>>>>
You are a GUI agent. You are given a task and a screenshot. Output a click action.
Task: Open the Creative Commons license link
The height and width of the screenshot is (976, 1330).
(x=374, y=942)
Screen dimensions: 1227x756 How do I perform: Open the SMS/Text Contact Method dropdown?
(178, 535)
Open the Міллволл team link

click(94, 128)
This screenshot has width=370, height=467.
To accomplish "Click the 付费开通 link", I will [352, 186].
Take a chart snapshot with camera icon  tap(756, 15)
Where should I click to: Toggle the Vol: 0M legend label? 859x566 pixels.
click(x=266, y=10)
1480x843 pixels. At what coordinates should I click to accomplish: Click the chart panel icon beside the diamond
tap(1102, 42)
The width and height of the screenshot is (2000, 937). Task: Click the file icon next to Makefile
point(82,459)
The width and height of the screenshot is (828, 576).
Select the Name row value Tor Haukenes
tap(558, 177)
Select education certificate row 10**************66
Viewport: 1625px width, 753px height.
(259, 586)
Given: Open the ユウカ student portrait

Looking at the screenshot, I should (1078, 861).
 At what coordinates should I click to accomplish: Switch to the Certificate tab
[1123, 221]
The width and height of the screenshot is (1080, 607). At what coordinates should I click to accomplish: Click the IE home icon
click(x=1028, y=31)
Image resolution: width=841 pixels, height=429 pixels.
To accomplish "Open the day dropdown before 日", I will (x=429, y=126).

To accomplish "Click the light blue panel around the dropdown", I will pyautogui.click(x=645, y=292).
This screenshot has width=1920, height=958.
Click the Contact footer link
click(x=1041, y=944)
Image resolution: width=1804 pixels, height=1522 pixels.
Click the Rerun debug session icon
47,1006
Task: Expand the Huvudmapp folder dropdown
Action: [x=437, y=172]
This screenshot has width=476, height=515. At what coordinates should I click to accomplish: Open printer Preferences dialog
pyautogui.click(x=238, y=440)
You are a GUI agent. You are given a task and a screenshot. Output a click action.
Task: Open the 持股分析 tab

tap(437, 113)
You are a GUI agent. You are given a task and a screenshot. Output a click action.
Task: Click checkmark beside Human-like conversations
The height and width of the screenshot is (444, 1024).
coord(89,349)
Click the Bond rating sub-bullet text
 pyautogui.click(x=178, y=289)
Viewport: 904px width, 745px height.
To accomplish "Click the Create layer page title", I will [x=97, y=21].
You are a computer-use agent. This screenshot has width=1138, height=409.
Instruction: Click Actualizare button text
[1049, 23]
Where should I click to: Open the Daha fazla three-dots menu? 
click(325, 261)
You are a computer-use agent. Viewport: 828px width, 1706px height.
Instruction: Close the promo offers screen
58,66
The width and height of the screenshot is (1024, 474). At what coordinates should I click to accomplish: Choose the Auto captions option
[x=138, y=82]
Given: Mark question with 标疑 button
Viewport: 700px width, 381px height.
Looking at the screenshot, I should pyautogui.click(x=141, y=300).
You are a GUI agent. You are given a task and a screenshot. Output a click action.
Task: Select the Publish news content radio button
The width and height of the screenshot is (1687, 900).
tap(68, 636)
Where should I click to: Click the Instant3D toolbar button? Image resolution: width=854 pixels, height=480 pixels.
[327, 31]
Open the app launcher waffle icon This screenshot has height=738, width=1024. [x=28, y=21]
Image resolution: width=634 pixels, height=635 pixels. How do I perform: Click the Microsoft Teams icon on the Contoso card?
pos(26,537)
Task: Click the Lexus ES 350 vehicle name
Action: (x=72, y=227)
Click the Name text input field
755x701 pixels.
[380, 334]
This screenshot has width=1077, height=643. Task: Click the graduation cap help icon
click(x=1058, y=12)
<<<<
- [What to do]
The answer should be a single number: how many lines of the entries hold "will".

- [Output of the exercise]
4